→ **MISE EN PRATIQUE**:
1. D'après l'article sur la publicité en faveur de l'alcool, répondez aux questions suivantes :
(a) Quel jour le Sénat a-t-il voté l'amendement du gouvernement ?
(b) Quelle association est citée comme appui des défenseurs de la loi Evin ?
(c) Quel sénateur a apporté la seule note discordante dans l'Hémicycle ?
2. Recopiez le passage de l'article sur la publicité en faveur de l'alcool compris entre « Le Sénat adopte » et « en seconde lecture. », ces mots inclus.

Le Sénat adopte le compromis du gouvernement pour encadrer la publicité sur le vin (Le Monde)

Les applaudissements des sénateurs ont dû aller droit au cœur d’un Philippe Douste-Blazy visiblement ravi. Mercredi 19 janvier, le Sénat a, en effet, voté à l’unanimité moins les abstentions des élus Verts l’amendement sur la publicité en faveur de l’alcool que le ministre de la santé présentait au nom du gouvernement dans le cadre de la seconde lecture du projet de loi sur le développement des territoires ruraux. Ce vote revient donc sur l’assouplissement de la loi Evin qu’avaient voté en première lecture les sénateurs, puis les députés en seconde lecture.

Cette issue ne constitue pas une surprise, car la rédaction élaborée par le cabinet du ministre avait reçu une double onction : celle des défenseurs de la loi Evin, notamment à travers l’appui de l’Association nationale de prévention en alcoologie et en addictologie (Anpaa), et celle des représentants de la filière viticole (Le Monde du 13 janvier).

Aussi, a-t-on entendu dans l’Hémicycle un concert d’interventions plus consensuelles les unes que les autres, malgré des motivations différentes. D’emblée, Gérard César (UMP, Gironde), Aymeric de Montesquiou (Rassemblement démocratique et social européen, Gers), Guy Fischer (groupe communiste républicain et citoyen, Rhône), Roland Courteau (groupe socialiste, Aude) et Philippe Arnaud (Union centriste, Charente) ont expliqué qu’ils voteraient l’amendement. La seule note discordante est venue du Vert Jean Desessard (Paris), dont l’amendement plus restrictif sur la publicité en faveur de l’alcool n’a finalement pas été soumis au vote.

→ **EXTRAIT DE DONNÉES**:

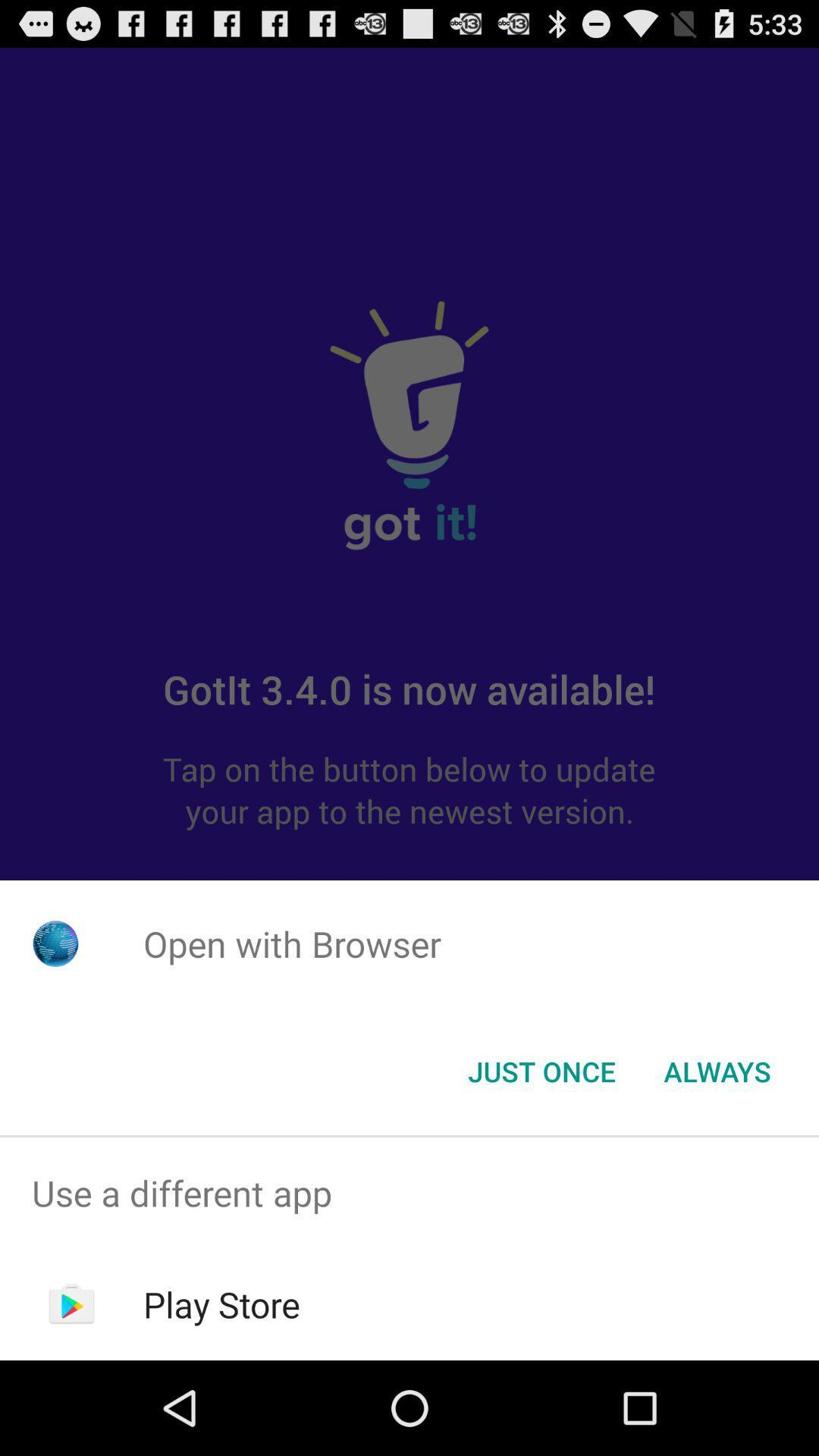 The image size is (819, 1456). Describe the element at coordinates (410, 1192) in the screenshot. I see `use a different icon` at that location.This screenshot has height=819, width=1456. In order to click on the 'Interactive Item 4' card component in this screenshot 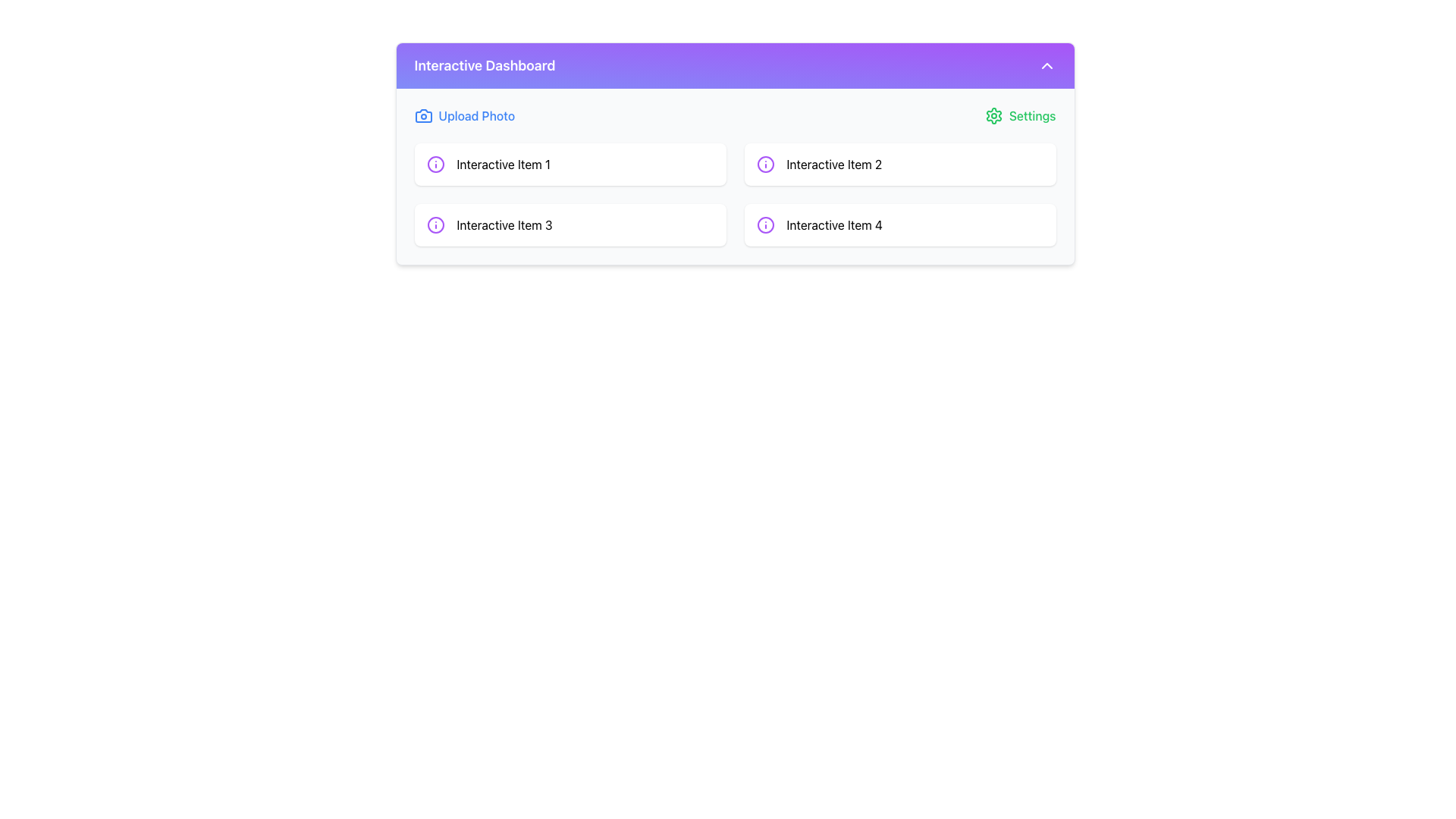, I will do `click(899, 225)`.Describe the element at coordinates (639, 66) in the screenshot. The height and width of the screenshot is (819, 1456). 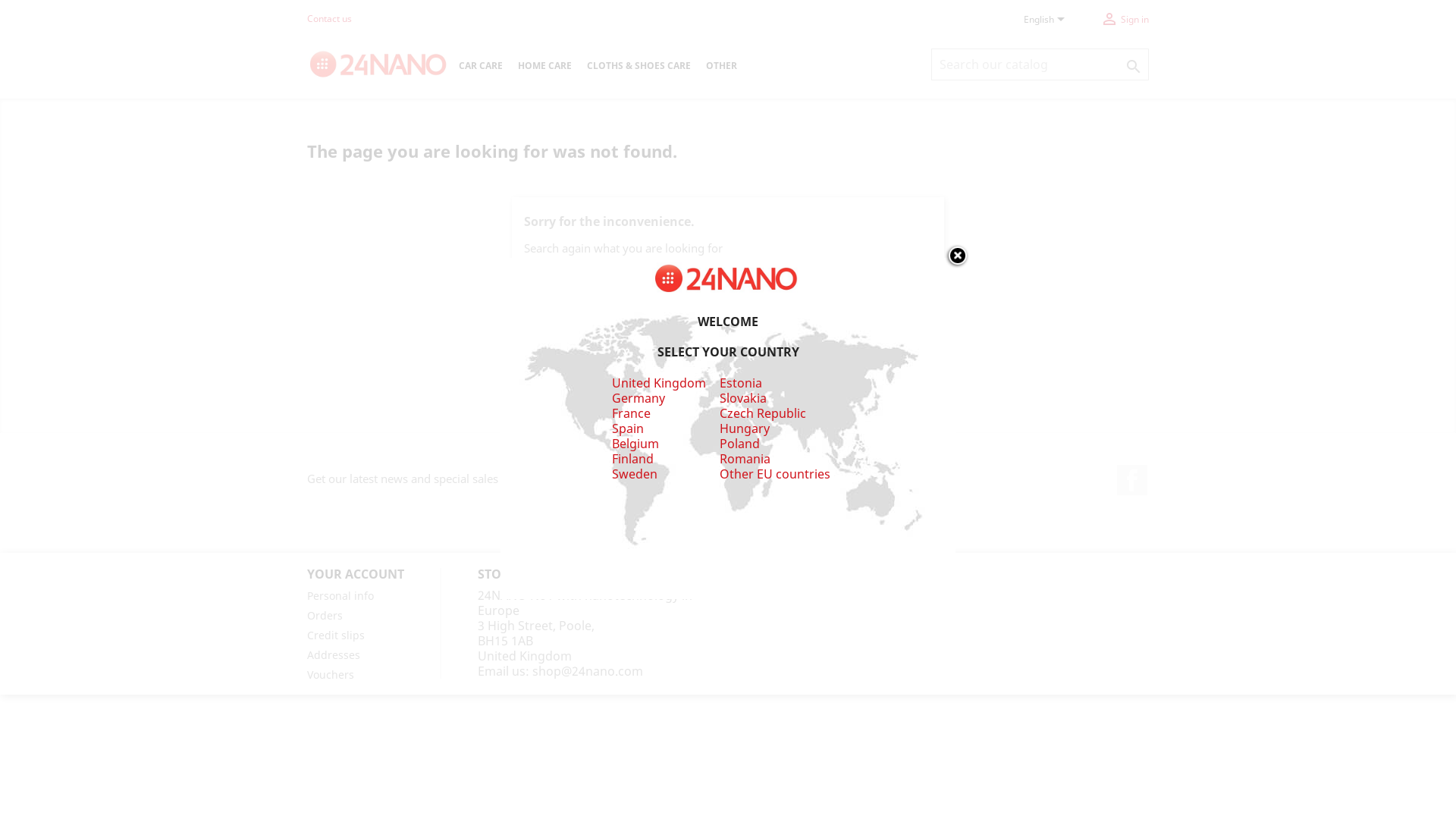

→ **RÉSULTATS PAR TÂCHE**:
1.
(a) Le mercredi 19 janvier.
(b) L'Association nationale de prévention en alcoologie et en addictologie (Anpaa).
(c) Le Vert Jean Desessard (Paris).

2.
Le Sénat adopte le compromis du gouvernement pour encadrer la publicité sur le vin (Le Monde)

Les applaudissements des sénateurs ont dû aller droit au cœur d’un Philippe Douste-Blazy visiblement ravi. Mercredi 19 janvier, le Sénat a, en effet, voté à l’unanimité moins les abstentions des élus Verts l’amendement sur la publicité en faveur de l’alcool que le ministre de la santé présentait au nom du gouvernement dans le cadre de la seconde lecture du projet de loi sur le développement des territoires ruraux. Ce vote revient donc sur l’assouplissement de la loi Evin qu’avaient voté en première lecture les sénateurs, puis les députés en seconde lecture.